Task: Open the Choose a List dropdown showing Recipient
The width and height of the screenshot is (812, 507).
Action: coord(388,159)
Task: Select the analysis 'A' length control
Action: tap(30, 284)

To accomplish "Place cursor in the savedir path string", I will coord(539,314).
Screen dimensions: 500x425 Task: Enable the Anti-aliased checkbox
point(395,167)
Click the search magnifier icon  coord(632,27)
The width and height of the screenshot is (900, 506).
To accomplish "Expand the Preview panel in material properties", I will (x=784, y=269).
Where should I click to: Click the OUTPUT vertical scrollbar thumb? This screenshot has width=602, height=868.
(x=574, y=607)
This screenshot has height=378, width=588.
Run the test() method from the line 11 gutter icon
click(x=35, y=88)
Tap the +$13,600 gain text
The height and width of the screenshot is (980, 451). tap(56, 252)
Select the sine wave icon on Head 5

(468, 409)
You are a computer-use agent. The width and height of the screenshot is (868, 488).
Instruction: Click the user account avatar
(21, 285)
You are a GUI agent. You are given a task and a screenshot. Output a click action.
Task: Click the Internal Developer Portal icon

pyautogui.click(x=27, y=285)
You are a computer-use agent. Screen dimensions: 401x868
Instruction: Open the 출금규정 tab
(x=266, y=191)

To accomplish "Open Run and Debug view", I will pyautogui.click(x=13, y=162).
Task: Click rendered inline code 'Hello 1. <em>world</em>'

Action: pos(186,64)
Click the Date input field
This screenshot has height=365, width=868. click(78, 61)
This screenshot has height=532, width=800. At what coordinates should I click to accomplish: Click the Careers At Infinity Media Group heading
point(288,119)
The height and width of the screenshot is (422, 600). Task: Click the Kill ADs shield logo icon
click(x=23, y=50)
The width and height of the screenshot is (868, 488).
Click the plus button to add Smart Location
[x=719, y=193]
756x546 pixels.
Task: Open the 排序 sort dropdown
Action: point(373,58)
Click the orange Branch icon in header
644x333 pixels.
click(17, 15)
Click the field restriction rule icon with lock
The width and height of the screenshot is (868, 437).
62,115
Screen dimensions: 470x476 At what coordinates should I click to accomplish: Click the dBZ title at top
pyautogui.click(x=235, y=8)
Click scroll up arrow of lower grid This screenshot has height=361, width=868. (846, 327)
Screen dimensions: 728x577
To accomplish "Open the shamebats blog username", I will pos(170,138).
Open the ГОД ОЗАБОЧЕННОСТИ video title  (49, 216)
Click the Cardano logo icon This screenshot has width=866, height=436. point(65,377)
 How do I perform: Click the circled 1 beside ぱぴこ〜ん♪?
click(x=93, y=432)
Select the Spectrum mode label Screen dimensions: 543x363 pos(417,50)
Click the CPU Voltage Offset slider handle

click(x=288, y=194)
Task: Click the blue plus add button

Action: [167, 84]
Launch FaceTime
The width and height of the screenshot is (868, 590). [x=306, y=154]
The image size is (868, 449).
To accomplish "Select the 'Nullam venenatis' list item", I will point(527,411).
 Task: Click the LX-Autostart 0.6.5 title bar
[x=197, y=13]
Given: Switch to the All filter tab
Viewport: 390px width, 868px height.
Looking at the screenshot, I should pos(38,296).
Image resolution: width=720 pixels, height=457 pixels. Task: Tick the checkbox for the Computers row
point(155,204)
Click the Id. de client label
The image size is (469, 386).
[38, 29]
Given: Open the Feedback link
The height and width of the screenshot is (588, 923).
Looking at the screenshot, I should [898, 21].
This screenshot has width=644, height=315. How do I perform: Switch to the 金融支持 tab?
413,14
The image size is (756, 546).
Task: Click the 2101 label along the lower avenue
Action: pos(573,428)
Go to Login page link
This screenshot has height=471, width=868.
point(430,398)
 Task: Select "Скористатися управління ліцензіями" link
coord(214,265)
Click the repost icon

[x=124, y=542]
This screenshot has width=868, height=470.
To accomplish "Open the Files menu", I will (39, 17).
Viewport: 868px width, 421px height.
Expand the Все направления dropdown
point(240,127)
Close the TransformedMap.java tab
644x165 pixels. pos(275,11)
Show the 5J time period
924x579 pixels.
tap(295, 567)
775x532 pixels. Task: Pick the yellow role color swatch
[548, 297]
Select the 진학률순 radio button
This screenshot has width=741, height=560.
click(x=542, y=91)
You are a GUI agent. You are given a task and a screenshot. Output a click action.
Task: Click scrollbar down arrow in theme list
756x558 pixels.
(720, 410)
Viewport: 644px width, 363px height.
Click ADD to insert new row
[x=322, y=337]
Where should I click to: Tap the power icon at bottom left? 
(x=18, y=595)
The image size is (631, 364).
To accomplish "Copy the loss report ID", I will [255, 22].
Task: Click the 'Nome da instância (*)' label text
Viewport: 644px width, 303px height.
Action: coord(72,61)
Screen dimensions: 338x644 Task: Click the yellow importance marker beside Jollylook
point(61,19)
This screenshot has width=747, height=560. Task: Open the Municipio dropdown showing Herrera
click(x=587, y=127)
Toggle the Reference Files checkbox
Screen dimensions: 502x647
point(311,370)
======
# Task details
Working from the data above, extract solely the lines from the one containing "Instruction: Open the 출금규정 tab" through the one containing "Click the orange Branch icon in header", exactly as they appear, both included.

# Answer to the exercise
Instruction: Open the 출금규정 tab
(x=266, y=191)

To accomplish "Open Run and Debug view", I will pyautogui.click(x=13, y=162).
Task: Click rendered inline code 'Hello 1. <em>world</em>'

Action: pos(186,64)
Click the Date input field
This screenshot has height=365, width=868. click(78, 61)
This screenshot has height=532, width=800. At what coordinates should I click to accomplish: Click the Careers At Infinity Media Group heading
point(288,119)
The height and width of the screenshot is (422, 600). Task: Click the Kill ADs shield logo icon
click(x=23, y=50)
The width and height of the screenshot is (868, 488).
Click the plus button to add Smart Location
[x=719, y=193]
756x546 pixels.
Task: Open the 排序 sort dropdown
Action: point(373,58)
Click the orange Branch icon in header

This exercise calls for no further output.